Pine successfully argued before a judge that Alahverdian was out of the country with no intention or desire to even return to the United States, and Alahverdian’s name was removed.

Within weeks, Alahverdian was also calling reporters around Rhode Island, telling them he had late-stage non-Hodgkin lymphoma and only weeks to live. His life as a “crusader” for children, his State House lobbying for improving the child welfare system, was deserving of news, he insisted.

Two months later, in February 2020, a widely disseminated email from the “Alahverdian Family Office” announced his passing.

Alahverdian didn’t stop there.

Someone using his Wikipedia registration began eliminating sections of his Wikipedia page, including swapping out a photograph of him with a photoshopped image of someone else.

His page soon carried a warning: “The truthfulness of this article has been questioned. It is believed that some or all of its content may constitute a hoax.”

Despite several media reports of his death, Utah authorities, working with the Rhode Island State Police, issued an arrest warrant for Alahverdian months after his supposed death.

DNA evidence collected from Alahverdian’s 2008 groping conviction in Ohio connected him to a rape in Orem, Utah, that same year, authorities said.

Since then, Utah authorities have charged him with a second rape, in Salt Lake City, and a sexual battery incident in Orem.

Reaction to McFadyen's ruling was universal among several people who for at least two years have wanted Alahverdian returned to face justice.

Kathryn Heckendorn, of Ohio, who endured starting in 2015 what a divorce judge described as seven months of “gross neglect of duty and extreme cruelty” at the hands of her abusive husband, Alahverdian, said the judge’s decision brought her happiness.
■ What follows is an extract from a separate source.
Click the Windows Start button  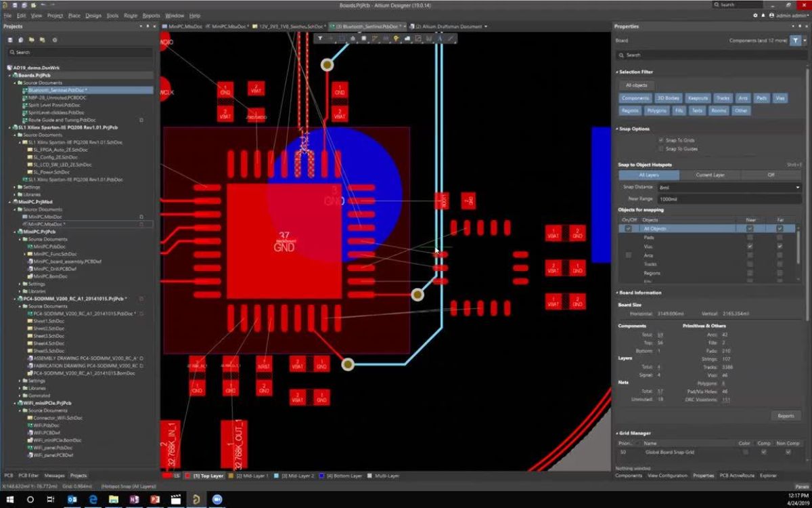[x=9, y=501]
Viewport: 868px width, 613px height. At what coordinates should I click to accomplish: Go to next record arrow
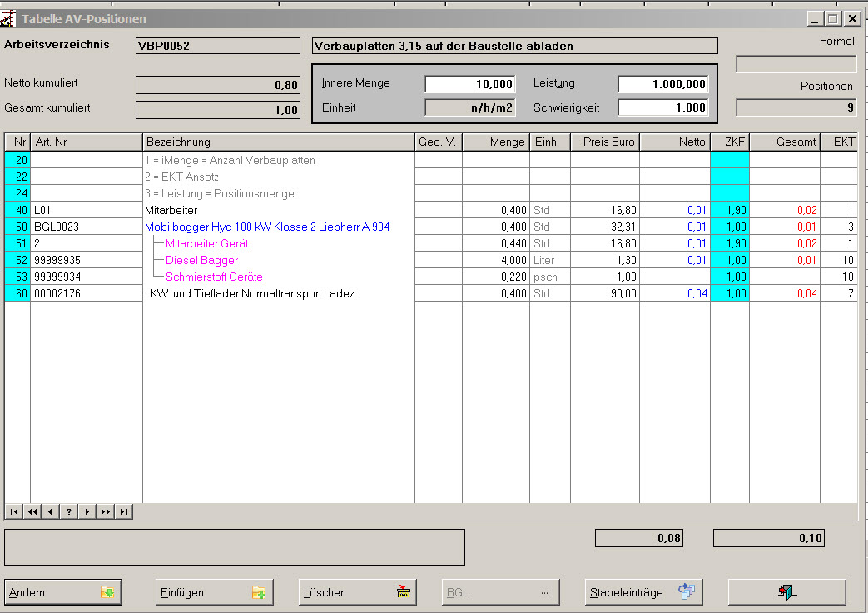(87, 512)
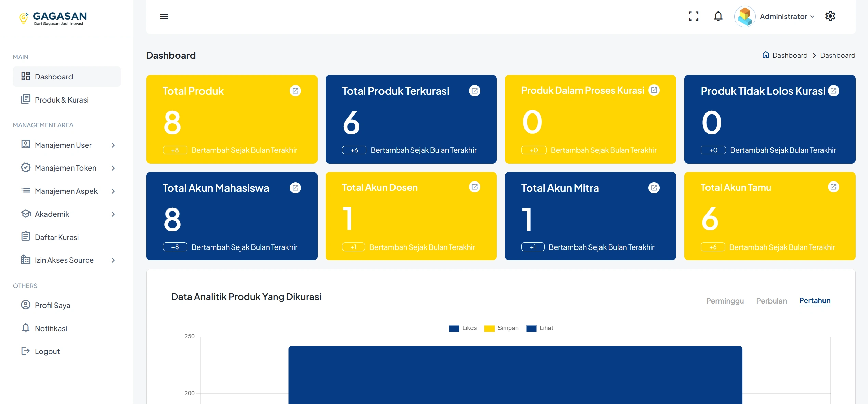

“I’m so happy that the Scottish court didn’t believe his B.S. They saw right through him. And I’m so happy that we, the women he’s attacked, finally get our chance at justice. We finally get some peace.”

Former state Rep. Brian Coogan almost adopted Alahverdian 20 years ago when Alahverdian was a State House page and a product of the foster care system. But then Coogan learned how conniving and abusive the young man was, he said, and became one of the first skeptics of his supposed death.

“I’m really happy about it all – especially for all his victims,” said Coogan. “His victims are going to have a voice now, the chance to tell their story.” As for Alahverdian: “There’s no more tricks in his bag. He’s caught, he’s done. Nick is a monster.”

David Leavitt, the former Utah County attorney that sought Alahverdian's return, said the judge’s ruling was a “significant event in a long list of significant events that still have to occur for Nicholas Rossi to be brought to justice.”

But the former prosecutor said, “It’s a good day for everyone of Nicholas Rossi’s victims and more importantly for the people he won’t be victimizing now.”